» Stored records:
————————
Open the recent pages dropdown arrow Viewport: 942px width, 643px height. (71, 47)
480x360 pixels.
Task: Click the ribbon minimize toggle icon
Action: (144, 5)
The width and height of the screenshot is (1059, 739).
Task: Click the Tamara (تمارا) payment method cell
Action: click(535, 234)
————————
» WHAT YOU WILL DO:
Please write out every line of the data exactly.

» WRITTEN ANSWER:
Open the recent pages dropdown arrow Viewport: 942px width, 643px height. (71, 47)
480x360 pixels.
Task: Click the ribbon minimize toggle icon
Action: (144, 5)
The width and height of the screenshot is (1059, 739).
Task: Click the Tamara (تمارا) payment method cell
Action: click(535, 234)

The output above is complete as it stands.